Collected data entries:
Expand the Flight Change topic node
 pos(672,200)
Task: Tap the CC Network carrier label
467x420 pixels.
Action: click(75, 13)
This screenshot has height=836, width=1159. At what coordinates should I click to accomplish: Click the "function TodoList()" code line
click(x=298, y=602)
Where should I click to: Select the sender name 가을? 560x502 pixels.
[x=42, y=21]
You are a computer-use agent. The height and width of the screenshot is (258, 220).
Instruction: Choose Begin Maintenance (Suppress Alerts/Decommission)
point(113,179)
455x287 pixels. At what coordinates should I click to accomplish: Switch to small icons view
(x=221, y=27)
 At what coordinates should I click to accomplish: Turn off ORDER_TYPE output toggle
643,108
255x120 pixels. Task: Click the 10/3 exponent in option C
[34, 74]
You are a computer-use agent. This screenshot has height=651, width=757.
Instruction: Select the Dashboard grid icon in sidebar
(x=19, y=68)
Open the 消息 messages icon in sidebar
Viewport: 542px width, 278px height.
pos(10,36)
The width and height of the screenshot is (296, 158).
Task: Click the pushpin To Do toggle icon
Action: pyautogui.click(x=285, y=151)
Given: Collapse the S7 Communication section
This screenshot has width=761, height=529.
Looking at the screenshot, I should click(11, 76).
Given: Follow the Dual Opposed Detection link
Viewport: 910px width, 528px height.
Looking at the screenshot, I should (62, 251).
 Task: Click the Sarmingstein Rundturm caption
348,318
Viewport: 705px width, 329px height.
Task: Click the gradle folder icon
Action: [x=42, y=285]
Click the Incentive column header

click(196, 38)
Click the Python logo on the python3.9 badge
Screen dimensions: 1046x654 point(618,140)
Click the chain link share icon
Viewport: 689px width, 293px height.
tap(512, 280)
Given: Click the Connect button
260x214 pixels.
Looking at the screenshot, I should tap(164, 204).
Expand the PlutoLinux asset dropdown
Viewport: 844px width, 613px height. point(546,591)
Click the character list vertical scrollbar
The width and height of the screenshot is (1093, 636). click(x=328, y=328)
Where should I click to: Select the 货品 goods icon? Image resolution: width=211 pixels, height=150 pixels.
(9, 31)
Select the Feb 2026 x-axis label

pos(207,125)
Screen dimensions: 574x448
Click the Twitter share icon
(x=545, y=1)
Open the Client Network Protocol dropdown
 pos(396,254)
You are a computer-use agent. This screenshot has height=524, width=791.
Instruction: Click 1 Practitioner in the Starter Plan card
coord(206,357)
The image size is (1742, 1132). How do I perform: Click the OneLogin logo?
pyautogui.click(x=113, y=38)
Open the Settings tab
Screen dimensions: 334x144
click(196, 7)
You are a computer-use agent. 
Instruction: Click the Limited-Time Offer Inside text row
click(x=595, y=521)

§ What to do:
Restate each entry word for word.

§ Worked solution:
Expand the Flight Change topic node
 pos(672,200)
Task: Tap the CC Network carrier label
467x420 pixels.
Action: click(75, 13)
This screenshot has height=836, width=1159. At what coordinates should I click to accomplish: Click the "function TodoList()" code line
click(x=298, y=602)
Where should I click to: Select the sender name 가을? 560x502 pixels.
[x=42, y=21]
You are a computer-use agent. The height and width of the screenshot is (258, 220).
Instruction: Choose Begin Maintenance (Suppress Alerts/Decommission)
point(113,179)
455x287 pixels. At what coordinates should I click to accomplish: Switch to small icons view
(x=221, y=27)
 At what coordinates should I click to accomplish: Turn off ORDER_TYPE output toggle
643,108
255x120 pixels. Task: Click the 10/3 exponent in option C
[34, 74]
You are a computer-use agent. This screenshot has height=651, width=757.
Instruction: Select the Dashboard grid icon in sidebar
(x=19, y=68)
Open the 消息 messages icon in sidebar
Viewport: 542px width, 278px height.
pos(10,36)
The width and height of the screenshot is (296, 158).
Task: Click the pushpin To Do toggle icon
Action: pyautogui.click(x=285, y=151)
Given: Collapse the S7 Communication section
This screenshot has width=761, height=529.
Looking at the screenshot, I should click(11, 76).
Given: Follow the Dual Opposed Detection link
Viewport: 910px width, 528px height.
Looking at the screenshot, I should (62, 251).
 Task: Click the Sarmingstein Rundturm caption
348,318
Viewport: 705px width, 329px height.
Task: Click the gradle folder icon
Action: [x=42, y=285]
Click the Incentive column header

click(196, 38)
Click the Python logo on the python3.9 badge
Screen dimensions: 1046x654 point(618,140)
Click the chain link share icon
Viewport: 689px width, 293px height.
tap(512, 280)
Given: Click the Connect button
260x214 pixels.
Looking at the screenshot, I should tap(164, 204).
Expand the PlutoLinux asset dropdown
Viewport: 844px width, 613px height. point(546,591)
Click the character list vertical scrollbar
The width and height of the screenshot is (1093, 636). click(x=328, y=328)
Where should I click to: Select the 货品 goods icon? Image resolution: width=211 pixels, height=150 pixels.
(9, 31)
Select the Feb 2026 x-axis label

pos(207,125)
Screen dimensions: 574x448
Click the Twitter share icon
(x=545, y=1)
Open the Client Network Protocol dropdown
 pos(396,254)
You are a computer-use agent. This screenshot has height=524, width=791.
Instruction: Click 1 Practitioner in the Starter Plan card
coord(206,357)
The image size is (1742, 1132). How do I perform: Click the OneLogin logo?
pyautogui.click(x=113, y=38)
Open the Settings tab
Screen dimensions: 334x144
click(196, 7)
You are a computer-use agent. 
Instruction: Click the Limited-Time Offer Inside text row
click(x=595, y=521)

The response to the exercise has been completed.